Will I did something that surprised even me. I bought “Kona” with Cindy, Paul and Sam’s assistance. Cindy checked if she was still available and set up a time on Thursday for us to go see her in Surrey. The couple who had her were Asian and had a male and female poodle that had bred. Kona was the only - no litter.The parents pups were very upset with our being there and showing interest in Kona. I held her but had no overwhelming love at first sight feelings. I was trying to be realistic and make the right decision. I told them I was not prepared to take her that day as I had no dog supplies and I wanted to think about it too. I went away uncertain and then prayed about her that night. I felt Tom was urging me on. Everything he ever does is in consideration of me and I did want to know his feelings. I know he wants to know that I am alright. I made the decision to purchase her and on Friday the Hardy’s again went with me to purchase dog supplies. The cost of this puppy was really going up. The couple said they would take $300 dollars off the price in respect for Tom’s passing. On Saturday after my Temple shift we went again to Surrey and picked her up cash in hand. She came home shy, timid and not interested in eating or drinking. She did not whimper or bark at first. She is very cute like a picture perfect puppy. It is now Wednesday and she has not as yet had an accident in the house and enjoys the backyard. She is opening up more all the time and becoming acquainted with the house, me and my ways. The only mishap has been chewing some baseboard in the bedroom. She is playing more and she loves to sleep and just wants to make sure she knows where I am. She is good with people and everyone loves her. She has things to learn but she is sleeping well thru the nights and I cannot really complain about anything. She is a little ball of love. I also have people prepared to babysit when I need to be away.

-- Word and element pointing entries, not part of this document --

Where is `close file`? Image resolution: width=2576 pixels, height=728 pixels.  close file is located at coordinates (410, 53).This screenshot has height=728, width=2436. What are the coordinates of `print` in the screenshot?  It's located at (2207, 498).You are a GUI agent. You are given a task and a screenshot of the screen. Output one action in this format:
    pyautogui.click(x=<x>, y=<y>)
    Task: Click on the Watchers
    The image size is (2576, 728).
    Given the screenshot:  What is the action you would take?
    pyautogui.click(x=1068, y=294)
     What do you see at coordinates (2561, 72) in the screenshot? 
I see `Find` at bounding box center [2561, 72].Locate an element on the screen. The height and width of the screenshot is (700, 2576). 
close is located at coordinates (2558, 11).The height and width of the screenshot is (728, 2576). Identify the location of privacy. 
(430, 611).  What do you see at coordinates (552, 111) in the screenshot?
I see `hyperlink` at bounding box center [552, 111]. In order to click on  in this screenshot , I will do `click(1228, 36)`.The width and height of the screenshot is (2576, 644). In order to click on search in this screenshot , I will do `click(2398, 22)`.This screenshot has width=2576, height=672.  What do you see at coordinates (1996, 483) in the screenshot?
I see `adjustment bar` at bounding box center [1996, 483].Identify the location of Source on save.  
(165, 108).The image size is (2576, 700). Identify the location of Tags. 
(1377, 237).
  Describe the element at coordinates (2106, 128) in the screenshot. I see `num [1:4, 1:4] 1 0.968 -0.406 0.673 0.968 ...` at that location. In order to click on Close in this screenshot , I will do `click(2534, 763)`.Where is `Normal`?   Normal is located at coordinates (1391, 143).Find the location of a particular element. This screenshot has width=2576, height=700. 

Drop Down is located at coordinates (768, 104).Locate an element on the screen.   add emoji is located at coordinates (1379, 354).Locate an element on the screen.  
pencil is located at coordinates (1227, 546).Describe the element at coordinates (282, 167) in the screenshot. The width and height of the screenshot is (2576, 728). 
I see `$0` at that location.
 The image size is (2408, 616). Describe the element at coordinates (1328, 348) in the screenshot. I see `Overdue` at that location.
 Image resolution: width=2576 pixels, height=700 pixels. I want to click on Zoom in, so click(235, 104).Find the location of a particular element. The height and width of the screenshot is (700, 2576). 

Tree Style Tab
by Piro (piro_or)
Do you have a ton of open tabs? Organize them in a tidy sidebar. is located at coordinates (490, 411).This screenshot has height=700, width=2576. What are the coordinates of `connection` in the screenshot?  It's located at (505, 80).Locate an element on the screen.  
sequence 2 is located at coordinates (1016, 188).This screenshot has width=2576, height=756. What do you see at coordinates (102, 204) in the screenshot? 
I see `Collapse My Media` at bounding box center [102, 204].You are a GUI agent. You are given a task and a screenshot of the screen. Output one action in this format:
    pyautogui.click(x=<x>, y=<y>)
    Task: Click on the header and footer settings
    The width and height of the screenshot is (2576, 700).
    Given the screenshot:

The Temple is closing for two months and that situation also seemed to allow for me getting Kona at this time. I did my regular session last week and served my Saturday afternoon shift helping another sister go through the Temple for the first time. I really enjoy being a LOW - Live, Ordinance, Worker helping with new patrons and sealings. Saturday was also Tom’s birthday making it a tender day for me. Our girls decided to honor him by buying ice cream sandwiches, which he love, and doing random acts of kindness in remembrance of their serving father. They handed water and ice cream sandwiches out on a hot day to people who seemed to be in need. I was proud of them and I would love to make it an annual event on his birthday and ask other friends and family to join in. I miss him every minute but I am trying hard to find my path and make it meaningful. I just happened to get Kona on his birthday too and maybe that also has meaning. Perhaps Kona and I can do some good in the world together. I am going to miss the Temple as this, other than the covid closure time, will be my longest period without the Temple. When Kona is able we can go for walks on the Temple grounds.
Trevor and Tammie are in Mexico this week and Liza and Cindy at the Burgess annual Shuswap camp out. Brendon’s sisters have returned again. Rissa is the only one at home. Zach is with Jadyn and Trey in Nashville. Mo is visiting Zach. I am trying to get Kona settled and get a few business affairs in order. The weather has cooled a bit but I am still trying to keep my new yard watered. Kona enjoys the artificial turf as we are unable to take her on walks until she gets to the vet and has her second shots.
My life has taken yet another turn and for a person who loves consistency that can prove challenging until I establish some type of consistency once again. Oh, how I miss my precious boy. A puppy adds life and companionship but nothing and no one can eliminate this pain and Kona will have to just weep along with me.